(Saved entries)
== Segment start ==

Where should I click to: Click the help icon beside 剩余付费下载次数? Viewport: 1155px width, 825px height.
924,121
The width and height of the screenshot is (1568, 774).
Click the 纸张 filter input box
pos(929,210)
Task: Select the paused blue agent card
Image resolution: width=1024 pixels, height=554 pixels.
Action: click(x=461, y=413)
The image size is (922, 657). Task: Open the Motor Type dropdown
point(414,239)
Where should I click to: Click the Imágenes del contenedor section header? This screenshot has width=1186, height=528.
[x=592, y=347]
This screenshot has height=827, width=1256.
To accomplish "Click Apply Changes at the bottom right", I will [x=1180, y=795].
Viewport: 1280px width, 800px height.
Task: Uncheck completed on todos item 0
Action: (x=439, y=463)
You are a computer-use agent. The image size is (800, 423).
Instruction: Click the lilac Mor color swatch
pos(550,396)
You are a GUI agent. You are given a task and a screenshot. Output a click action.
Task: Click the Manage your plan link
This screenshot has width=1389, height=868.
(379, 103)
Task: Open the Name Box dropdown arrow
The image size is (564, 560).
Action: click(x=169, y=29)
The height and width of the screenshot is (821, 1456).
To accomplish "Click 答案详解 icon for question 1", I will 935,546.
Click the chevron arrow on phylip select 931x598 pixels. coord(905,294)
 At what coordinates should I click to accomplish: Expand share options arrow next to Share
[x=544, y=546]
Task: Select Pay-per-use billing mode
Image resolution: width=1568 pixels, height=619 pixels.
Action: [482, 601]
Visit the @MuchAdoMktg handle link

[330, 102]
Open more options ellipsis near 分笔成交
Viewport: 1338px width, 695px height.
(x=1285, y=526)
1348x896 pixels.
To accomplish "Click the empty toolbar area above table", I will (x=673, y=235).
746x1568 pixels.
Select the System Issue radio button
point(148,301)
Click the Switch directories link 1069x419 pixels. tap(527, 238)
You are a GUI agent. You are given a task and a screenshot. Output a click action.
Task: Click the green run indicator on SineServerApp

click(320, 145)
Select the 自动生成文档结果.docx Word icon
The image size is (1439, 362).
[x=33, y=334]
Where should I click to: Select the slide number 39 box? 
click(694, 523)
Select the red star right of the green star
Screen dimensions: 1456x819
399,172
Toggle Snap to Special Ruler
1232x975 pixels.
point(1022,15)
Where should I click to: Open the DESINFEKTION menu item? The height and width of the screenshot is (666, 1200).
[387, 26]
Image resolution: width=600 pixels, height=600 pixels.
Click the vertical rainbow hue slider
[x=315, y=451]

== Segment end ==

### Work instructions:
What you give back must be the stretch above, starting at the line with "Instruction: Click the lilac Mor color swatch" and ending at the line with "1348x896 pixels.", copied exactly.

### Answer to this problem:
Instruction: Click the lilac Mor color swatch
pos(550,396)
You are a GUI agent. You are given a task and a screenshot. Output a click action.
Task: Click the Manage your plan link
This screenshot has width=1389, height=868.
(379, 103)
Task: Open the Name Box dropdown arrow
The image size is (564, 560).
Action: click(x=169, y=29)
The height and width of the screenshot is (821, 1456).
To accomplish "Click 答案详解 icon for question 1", I will 935,546.
Click the chevron arrow on phylip select 931x598 pixels. coord(905,294)
 At what coordinates should I click to accomplish: Expand share options arrow next to Share
[x=544, y=546]
Task: Select Pay-per-use billing mode
Image resolution: width=1568 pixels, height=619 pixels.
Action: [482, 601]
Visit the @MuchAdoMktg handle link

[330, 102]
Open more options ellipsis near 分笔成交
Viewport: 1338px width, 695px height.
(x=1285, y=526)
1348x896 pixels.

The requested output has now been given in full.